La procédure d'infraction contre l'Allemagne en est à sa première étape, l'envoi d'une lettre de notification. L'Allemagne a deux mois pour répondre à cette lettre envoyée le 17 septembre, indique-t-on de source communautaire (EUROPE du 16 septembre, p.9). La Commission pourrait ensuite décider d'émettre un avis motivé, si elle n'est pas satisfaite des explications de l'Allemagne. Berlin a négocié puis signé avec la Chine, en juillet 2002, un "accord ADS" qui comporte une clause de réadmission des personnes arrivées régulièrement dans la cadre d'un groupe de touristes, mais qui sont ensuite restées clandestinement. La Commission européenne lui reproche de l'avoir fait alors qu'elle-même négociait un tel accord au niveau européen, au nom des Quinze.

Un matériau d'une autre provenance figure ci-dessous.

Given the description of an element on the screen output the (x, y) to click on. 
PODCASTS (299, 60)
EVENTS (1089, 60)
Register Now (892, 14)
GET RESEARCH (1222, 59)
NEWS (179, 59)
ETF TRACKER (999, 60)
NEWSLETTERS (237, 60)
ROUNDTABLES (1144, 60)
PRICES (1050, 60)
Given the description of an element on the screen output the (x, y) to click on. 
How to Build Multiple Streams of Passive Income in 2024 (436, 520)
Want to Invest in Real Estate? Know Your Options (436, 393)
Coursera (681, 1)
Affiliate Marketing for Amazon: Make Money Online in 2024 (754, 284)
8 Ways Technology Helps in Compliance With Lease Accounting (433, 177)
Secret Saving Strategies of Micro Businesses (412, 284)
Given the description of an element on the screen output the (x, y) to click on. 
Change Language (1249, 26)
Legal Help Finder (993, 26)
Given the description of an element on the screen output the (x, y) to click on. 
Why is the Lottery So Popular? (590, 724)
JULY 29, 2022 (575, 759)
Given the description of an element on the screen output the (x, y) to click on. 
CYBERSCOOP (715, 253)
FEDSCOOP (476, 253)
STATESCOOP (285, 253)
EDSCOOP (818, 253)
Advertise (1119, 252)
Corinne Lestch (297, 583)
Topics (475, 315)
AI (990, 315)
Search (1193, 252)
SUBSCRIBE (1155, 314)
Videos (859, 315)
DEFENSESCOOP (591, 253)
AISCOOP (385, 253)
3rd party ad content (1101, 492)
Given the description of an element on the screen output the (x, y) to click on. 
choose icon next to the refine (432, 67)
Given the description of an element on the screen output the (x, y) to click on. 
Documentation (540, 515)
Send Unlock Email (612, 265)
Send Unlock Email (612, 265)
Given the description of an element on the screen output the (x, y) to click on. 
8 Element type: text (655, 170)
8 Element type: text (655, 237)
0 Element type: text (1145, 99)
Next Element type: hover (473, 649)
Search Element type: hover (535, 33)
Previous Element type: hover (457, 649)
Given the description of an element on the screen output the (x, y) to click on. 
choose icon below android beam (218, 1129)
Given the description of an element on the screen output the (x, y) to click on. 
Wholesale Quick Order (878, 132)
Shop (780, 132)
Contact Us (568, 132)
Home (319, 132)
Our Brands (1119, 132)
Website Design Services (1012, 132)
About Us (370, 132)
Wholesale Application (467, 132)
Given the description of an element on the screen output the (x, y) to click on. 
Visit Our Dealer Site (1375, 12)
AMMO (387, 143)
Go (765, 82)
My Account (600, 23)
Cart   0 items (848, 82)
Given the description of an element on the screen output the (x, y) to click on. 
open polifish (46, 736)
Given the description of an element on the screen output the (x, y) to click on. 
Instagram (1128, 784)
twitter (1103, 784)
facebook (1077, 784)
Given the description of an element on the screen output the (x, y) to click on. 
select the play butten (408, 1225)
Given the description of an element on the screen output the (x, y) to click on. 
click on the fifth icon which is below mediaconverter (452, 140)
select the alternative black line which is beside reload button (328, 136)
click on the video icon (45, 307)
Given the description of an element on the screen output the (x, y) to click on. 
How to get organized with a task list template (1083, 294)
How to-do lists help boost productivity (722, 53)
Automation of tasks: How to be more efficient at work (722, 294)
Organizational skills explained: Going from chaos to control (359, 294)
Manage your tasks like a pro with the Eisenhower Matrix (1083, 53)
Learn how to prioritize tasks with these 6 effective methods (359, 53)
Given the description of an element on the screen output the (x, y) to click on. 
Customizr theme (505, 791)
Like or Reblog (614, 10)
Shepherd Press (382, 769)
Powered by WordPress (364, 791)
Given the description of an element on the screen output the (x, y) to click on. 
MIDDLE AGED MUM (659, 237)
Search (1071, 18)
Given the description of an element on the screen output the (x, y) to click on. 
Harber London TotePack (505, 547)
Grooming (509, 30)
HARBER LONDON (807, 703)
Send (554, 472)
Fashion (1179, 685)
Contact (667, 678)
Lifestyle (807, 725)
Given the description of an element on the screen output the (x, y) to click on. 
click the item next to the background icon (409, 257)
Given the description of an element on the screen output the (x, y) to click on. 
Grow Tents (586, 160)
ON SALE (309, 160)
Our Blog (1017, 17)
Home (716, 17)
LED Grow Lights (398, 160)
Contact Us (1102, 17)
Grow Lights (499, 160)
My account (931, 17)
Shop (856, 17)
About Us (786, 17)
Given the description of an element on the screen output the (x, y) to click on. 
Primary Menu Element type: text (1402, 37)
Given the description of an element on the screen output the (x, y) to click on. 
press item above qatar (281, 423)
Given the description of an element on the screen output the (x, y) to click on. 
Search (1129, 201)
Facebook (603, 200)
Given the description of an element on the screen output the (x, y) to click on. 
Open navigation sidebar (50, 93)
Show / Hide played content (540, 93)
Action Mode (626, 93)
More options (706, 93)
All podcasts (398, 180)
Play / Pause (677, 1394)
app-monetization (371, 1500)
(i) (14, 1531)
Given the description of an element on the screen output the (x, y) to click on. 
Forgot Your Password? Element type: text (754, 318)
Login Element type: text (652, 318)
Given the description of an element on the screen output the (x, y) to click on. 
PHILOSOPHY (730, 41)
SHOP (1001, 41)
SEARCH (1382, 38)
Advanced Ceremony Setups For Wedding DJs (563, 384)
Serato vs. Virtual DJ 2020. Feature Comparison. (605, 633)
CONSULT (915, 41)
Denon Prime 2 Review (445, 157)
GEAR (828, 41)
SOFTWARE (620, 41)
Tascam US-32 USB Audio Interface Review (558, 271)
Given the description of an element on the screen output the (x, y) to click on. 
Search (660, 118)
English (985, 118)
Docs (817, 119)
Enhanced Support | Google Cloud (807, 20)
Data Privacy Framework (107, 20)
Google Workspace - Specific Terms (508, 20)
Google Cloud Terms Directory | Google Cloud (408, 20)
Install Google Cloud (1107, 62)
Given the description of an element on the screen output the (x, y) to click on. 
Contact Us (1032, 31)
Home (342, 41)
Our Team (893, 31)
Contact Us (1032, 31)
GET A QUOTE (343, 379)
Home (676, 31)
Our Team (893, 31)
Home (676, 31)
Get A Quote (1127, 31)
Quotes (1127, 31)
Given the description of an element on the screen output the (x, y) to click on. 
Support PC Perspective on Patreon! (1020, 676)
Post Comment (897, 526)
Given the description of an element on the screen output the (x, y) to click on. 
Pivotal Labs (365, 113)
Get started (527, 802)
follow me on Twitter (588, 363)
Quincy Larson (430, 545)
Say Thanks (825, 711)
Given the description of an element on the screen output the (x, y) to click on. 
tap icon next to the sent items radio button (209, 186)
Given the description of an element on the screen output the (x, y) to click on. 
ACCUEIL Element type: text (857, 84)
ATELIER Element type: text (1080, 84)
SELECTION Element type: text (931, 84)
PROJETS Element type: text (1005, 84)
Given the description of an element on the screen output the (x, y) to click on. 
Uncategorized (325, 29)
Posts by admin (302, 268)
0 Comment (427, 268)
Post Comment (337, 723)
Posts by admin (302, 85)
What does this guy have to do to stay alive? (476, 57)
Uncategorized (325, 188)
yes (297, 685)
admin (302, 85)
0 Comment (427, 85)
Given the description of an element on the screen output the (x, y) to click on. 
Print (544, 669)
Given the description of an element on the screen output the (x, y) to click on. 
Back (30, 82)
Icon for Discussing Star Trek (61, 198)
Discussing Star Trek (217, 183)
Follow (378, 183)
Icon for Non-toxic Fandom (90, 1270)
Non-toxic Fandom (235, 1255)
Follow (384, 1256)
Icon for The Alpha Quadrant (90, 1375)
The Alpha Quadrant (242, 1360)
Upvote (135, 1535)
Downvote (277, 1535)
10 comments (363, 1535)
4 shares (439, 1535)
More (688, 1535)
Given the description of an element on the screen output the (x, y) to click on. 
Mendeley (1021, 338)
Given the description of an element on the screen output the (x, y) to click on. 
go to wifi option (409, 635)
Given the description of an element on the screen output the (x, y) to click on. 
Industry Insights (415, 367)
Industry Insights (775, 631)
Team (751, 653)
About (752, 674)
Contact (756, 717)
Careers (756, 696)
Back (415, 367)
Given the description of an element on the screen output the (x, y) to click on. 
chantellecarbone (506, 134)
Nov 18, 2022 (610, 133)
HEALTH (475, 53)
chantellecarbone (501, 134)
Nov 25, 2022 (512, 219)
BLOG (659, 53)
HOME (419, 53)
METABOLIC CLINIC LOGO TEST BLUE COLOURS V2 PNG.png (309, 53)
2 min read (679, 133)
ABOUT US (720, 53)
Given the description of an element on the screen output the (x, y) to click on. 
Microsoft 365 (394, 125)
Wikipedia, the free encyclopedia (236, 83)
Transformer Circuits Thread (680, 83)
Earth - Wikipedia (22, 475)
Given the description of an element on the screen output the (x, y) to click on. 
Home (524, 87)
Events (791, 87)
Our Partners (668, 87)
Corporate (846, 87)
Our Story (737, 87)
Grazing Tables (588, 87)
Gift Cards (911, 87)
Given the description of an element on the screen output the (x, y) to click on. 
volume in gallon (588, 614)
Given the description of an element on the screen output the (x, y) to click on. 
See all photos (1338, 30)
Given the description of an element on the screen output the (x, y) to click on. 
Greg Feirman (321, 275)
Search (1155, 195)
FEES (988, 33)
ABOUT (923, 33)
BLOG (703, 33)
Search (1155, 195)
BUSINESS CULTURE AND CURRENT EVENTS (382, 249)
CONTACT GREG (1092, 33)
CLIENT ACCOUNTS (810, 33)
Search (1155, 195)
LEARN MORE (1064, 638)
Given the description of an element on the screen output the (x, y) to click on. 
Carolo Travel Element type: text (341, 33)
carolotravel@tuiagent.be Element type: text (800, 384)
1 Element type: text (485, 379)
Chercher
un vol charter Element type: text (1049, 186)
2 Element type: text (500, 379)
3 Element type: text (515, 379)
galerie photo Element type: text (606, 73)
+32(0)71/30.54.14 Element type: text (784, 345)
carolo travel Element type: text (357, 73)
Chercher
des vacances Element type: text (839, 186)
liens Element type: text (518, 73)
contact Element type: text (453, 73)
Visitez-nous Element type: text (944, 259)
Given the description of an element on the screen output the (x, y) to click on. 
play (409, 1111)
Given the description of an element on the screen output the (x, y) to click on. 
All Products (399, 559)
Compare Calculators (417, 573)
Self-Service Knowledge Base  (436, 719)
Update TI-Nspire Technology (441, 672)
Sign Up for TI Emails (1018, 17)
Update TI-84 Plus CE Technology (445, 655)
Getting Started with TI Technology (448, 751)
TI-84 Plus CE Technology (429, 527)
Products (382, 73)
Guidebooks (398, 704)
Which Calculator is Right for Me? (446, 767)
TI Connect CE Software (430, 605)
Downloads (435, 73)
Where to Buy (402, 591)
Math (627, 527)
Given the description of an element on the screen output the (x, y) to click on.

Le texte de l'accord ADS entre la Communauté et la Chine vient seulement d'être finalisé, en septembre. D'autres Etats membres avaient contacté bilatéralement les autorités chinoises, mais sans aller jusque signer un accord, indique-t-on de source communautaire. Une fois les négociations sur cet accord spécifique terminées, la Commission espère entamer les négociations pour un accord global de réadmission avec la Chine, pour lequel elle a obtenu un mandat du Conseil fin novembre 2002.
L'accord de réadmission avec Macao a été signé lundi à Luxembourg en marge du Conseil Affaires générales et Relations extérieures. Il doit encore être ratifié. En vertu de cet accord, la région administrative spéciale de Macao devra réadmettre ses ressortissants, résidents permanents, détenteurs d'un permis de séjour et ceux qui seraient entrés dans l'UE via Macao. En revanche, l'obligation de réadmission ne vaut pas pour ceux qui auraient transité par Macao sans entrer sur son territoire, donc en simple transit aéroportuaire. Les Etats membres de l'UE seront tenus par les mêmes obligations. On reconnaît, à la Commission européenne, que le nombre de personnes concernées par cet accord est "proche de zéro", et qu'il s'agit plutôt de la "compensation" de la levée de l'obligation de visas pour Macao. Le Parlement européen doit encore donner son avis sur cet accord, avant qu'il puisse être ratifié. C'est en mai 2001 que le Conseil avait donné mandat à la Commission de négocier un accord de réadmission avec Macao au nom des Quinze.
L'accord de réadmission avec Hong-Kong, région à statut spécial rattachée à la Chine comme Macao, avait été signé il y a un an (EUROPE du 28 novembre 2002). Il devrait être prochainement ratifié et entrer en vigueur, une fois que les derniers problèmes de traduction seront réglés. Ce sera alors le premier accord de réadmission entre la Communauté européenne et un pays tiers à entrer en vigueur. Comme pour Macao, cet accord concernera très peu de monde.
L'accord de réadmission avec le Sri Lanka, en revanche, sera beaucoup plus important, souligne-t-on de source européenne, puisque c'est un pays source d'immigration clandestine, et qu'il s'agit d'un Etat souverain. Cet accord sera probablement signé en novembre.
Les négociations sont également en cours avec la Russie, le Maroc et l'Ukraine. Elles pourraient commencer au début de l'année prochaine avec le Pakistan. Il y a eu des contacts avec la Turquie. Les négociations n'ont pas commencé avec les deux autres pays pour lesquels la Commission a mandat de négocier au nom de l'UE, à savoir l'Albanie et l'Algérie.